Unsupervised Learning by Inverting Diffusion Processes, by Ferenc Huszar

Balderton

Unsupervised Learning by Inverting Diffusion Processes, by Ferenc Huszar

JUL 09, 2015

I spent the week at ICML, and this paper on generative models is one of my favourites so far:

Jascha Sohl-Dickstein, Eric Weiss, Niru Maheswaranathan, Surya Ganguli: Deep Unsupervised Learning using Nonequilibrium Thermodynamics.

To be clear: this post doesn’t add much to the presentation of the paper, but I will attempt to summarise my understanding of it. Also, I want to make clear that this is not my work.

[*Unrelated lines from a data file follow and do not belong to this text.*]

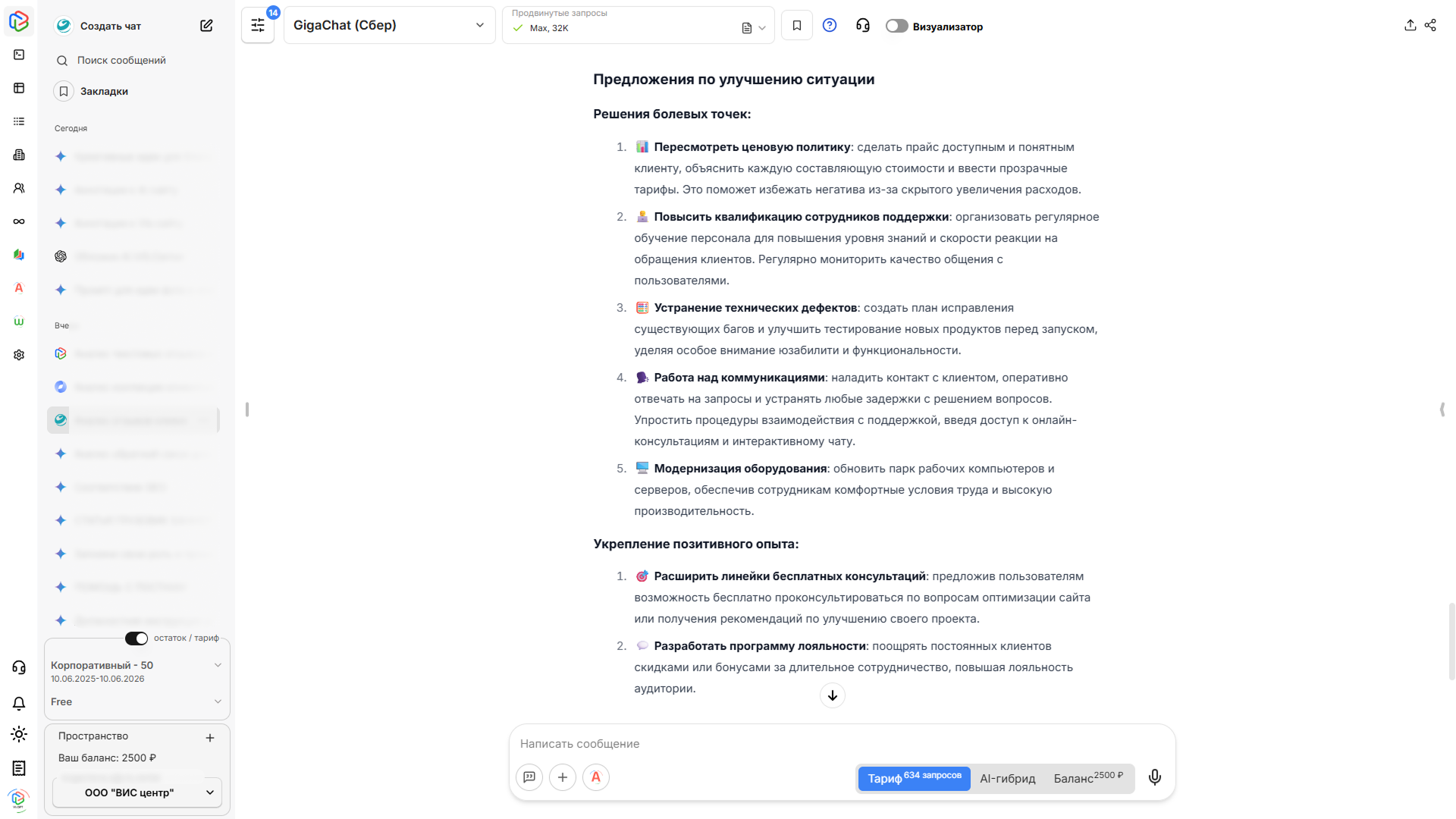Open the ООО "ВИС центр" organization dropdown
The image size is (1456, 819).
click(x=136, y=792)
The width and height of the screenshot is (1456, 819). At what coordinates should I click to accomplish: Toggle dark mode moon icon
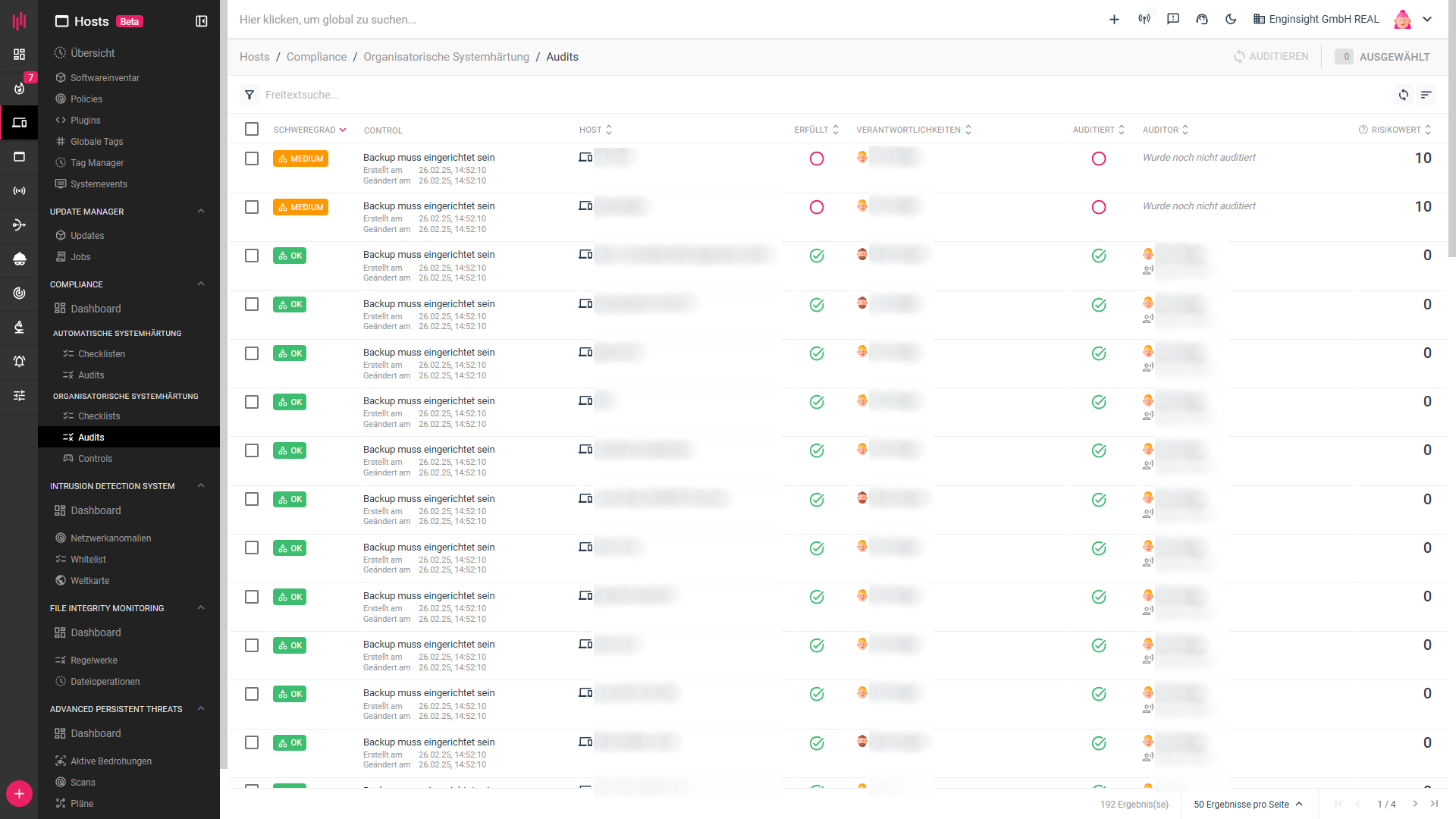coord(1231,20)
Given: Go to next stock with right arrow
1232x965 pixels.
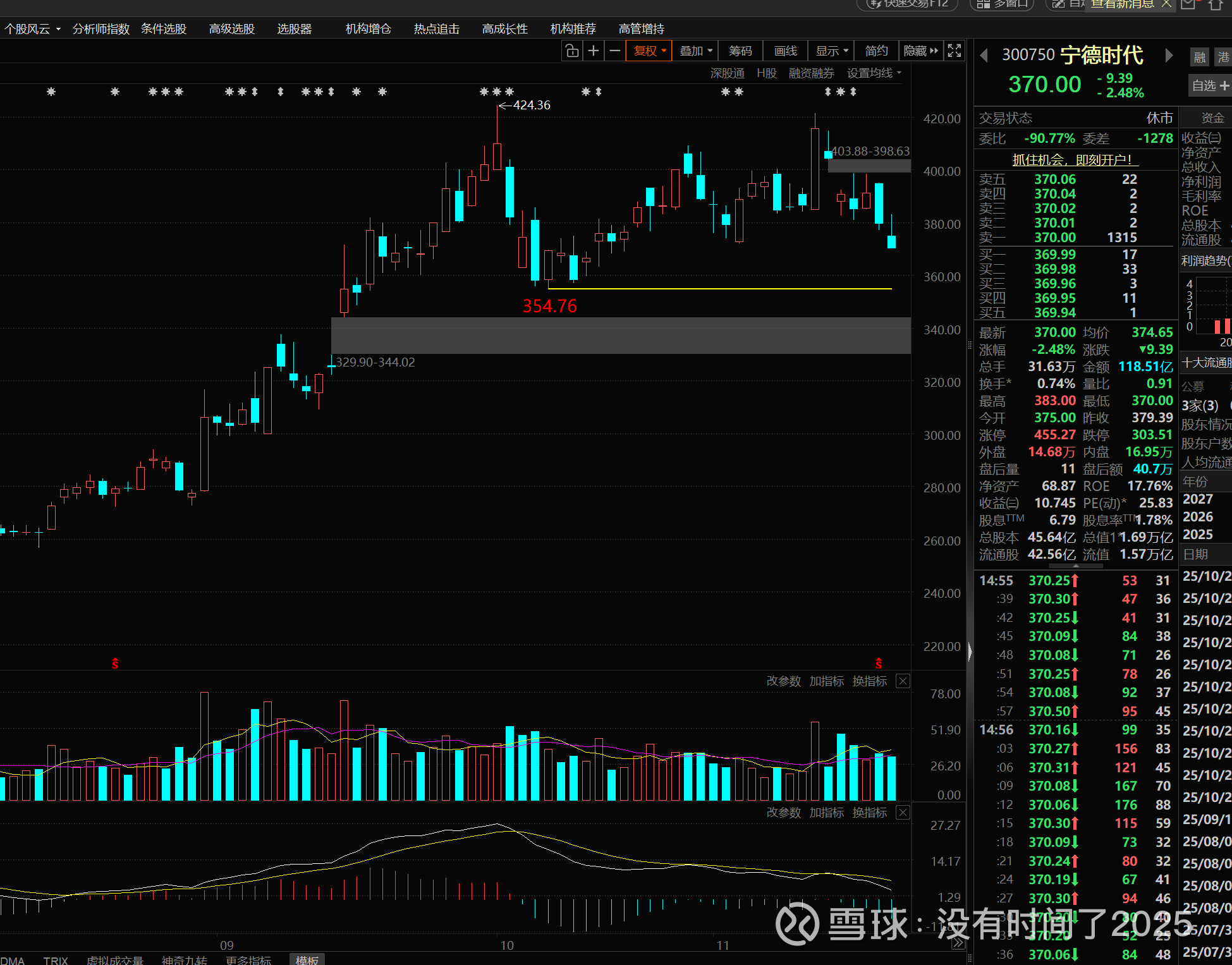Looking at the screenshot, I should tap(1169, 56).
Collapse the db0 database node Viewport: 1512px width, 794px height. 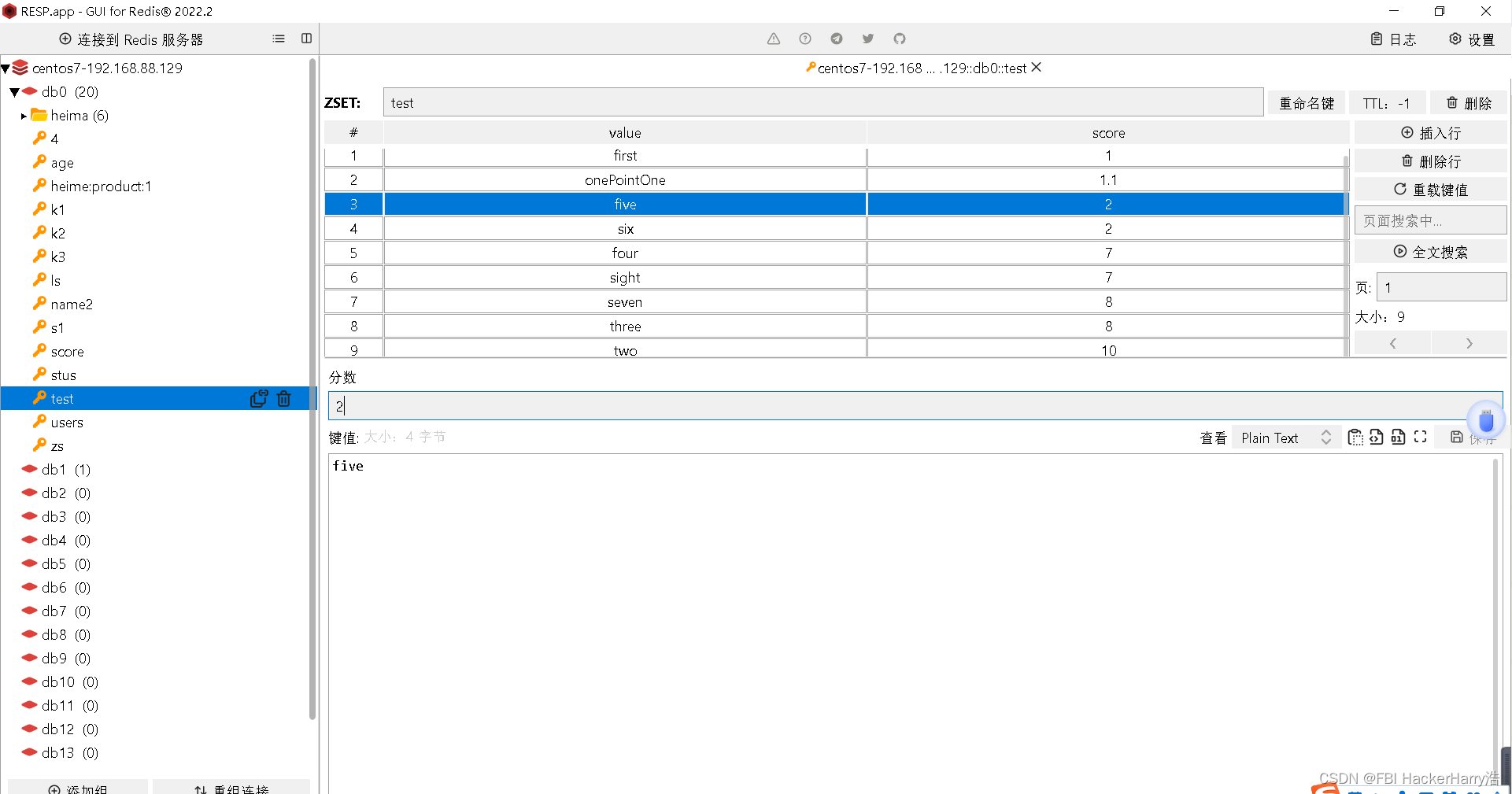click(x=14, y=91)
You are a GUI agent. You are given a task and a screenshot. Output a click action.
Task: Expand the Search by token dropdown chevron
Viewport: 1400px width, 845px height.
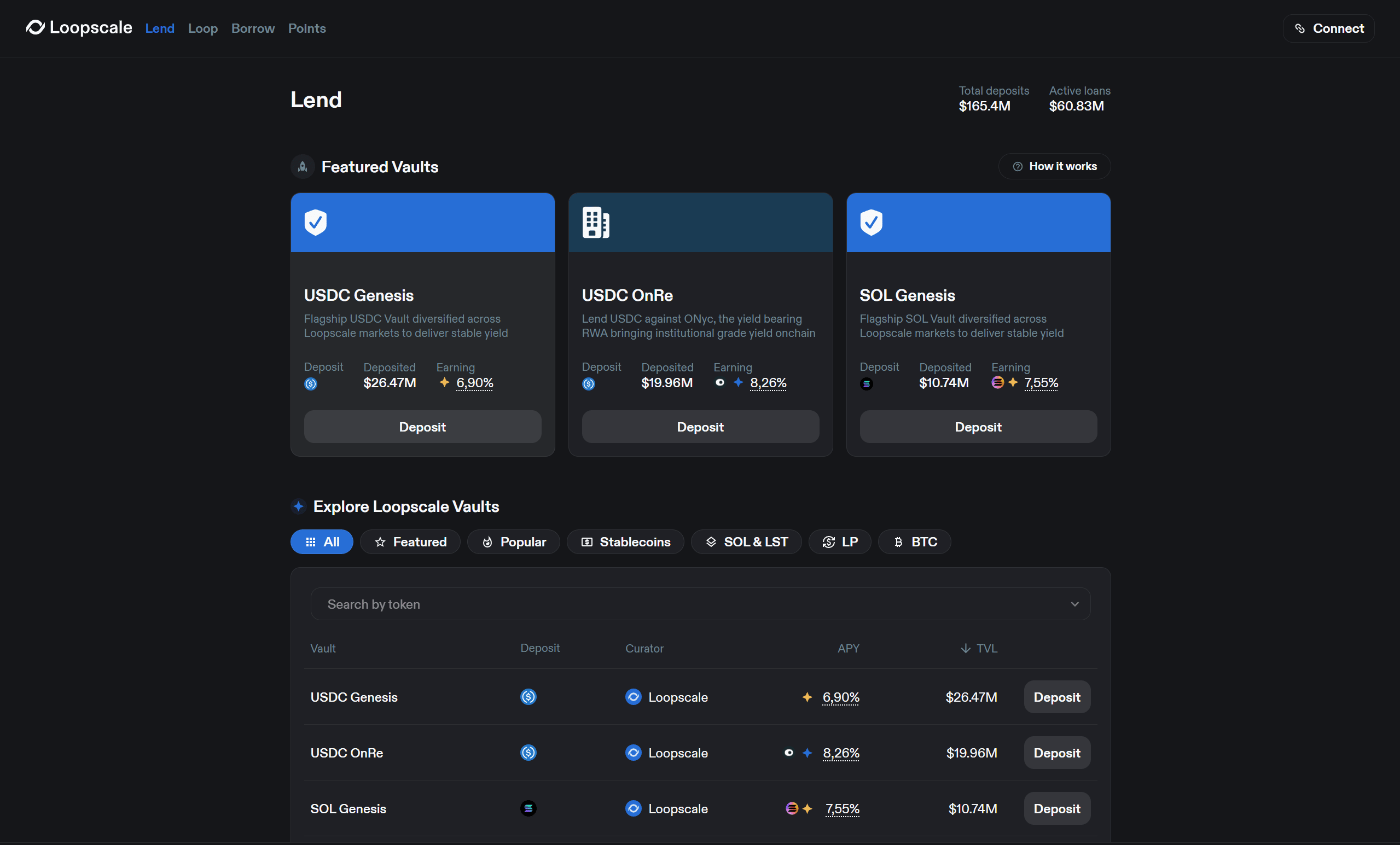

Unsupervised learning has been one of the most interesting areas of machine learning in the last decades, but it is in the spotlight again since the deep learning crowd started to care about it. Unsupervised learning is hard because evaluating the loss function people want to use (log likelihood) is intractable for most interesting models. Therefore people come up with

alternative objective functions, such as adversarial training, maximum mean discrepancy, or pseudolikelihood, which can be evaluated for a large class of interesting models
alternative optimisation methods or approximate inference methods such as contrastive divergence or variational Bayes
models that have some nice properties. This paper is an example of the latter

The key idea behind the paper

What we typically try to do in representation learning is to map data to a latent representation. While the Data can have arbitrarily complex distribution along some complicated nonlinear manifold, we want the computed latent representations to have a nice distribution, like a multivariate Gaussian.

This paper takes this idea very explicitly using a stochastic mapping to turn data into a representation: a random diffusion process. If you take any data, and apply Brownian motion-like stochastic process to this, you will end up with a standard Gaussian distributed variable, due to the stationarity of the Brownian motion. Below image shows an example: 2D observations (left) have a complex data distribution along the Swiss roll manifold. If one applies Brownian motion to each datapoint, the complicated structure starts to diffuse, and eventually the data is scrambled to become white noise (right).

Now the trick the authors used is to train a dynamical system to inverts this random walk, to be able to reconstruct the original data distribution from the random Gaussian noise. Amazingly, this works, and the traninig objective becomes very similar to variational autoencoders. Here is the example reconstruction after the inverse dynamical system is learnt. Here is an explanation. The top images from right to left: we start with a bunch of points drawn from random noise. We apply the inverse nonlinear transformation to these points. Over time points will be pushed towards the original Swiss roll manifold.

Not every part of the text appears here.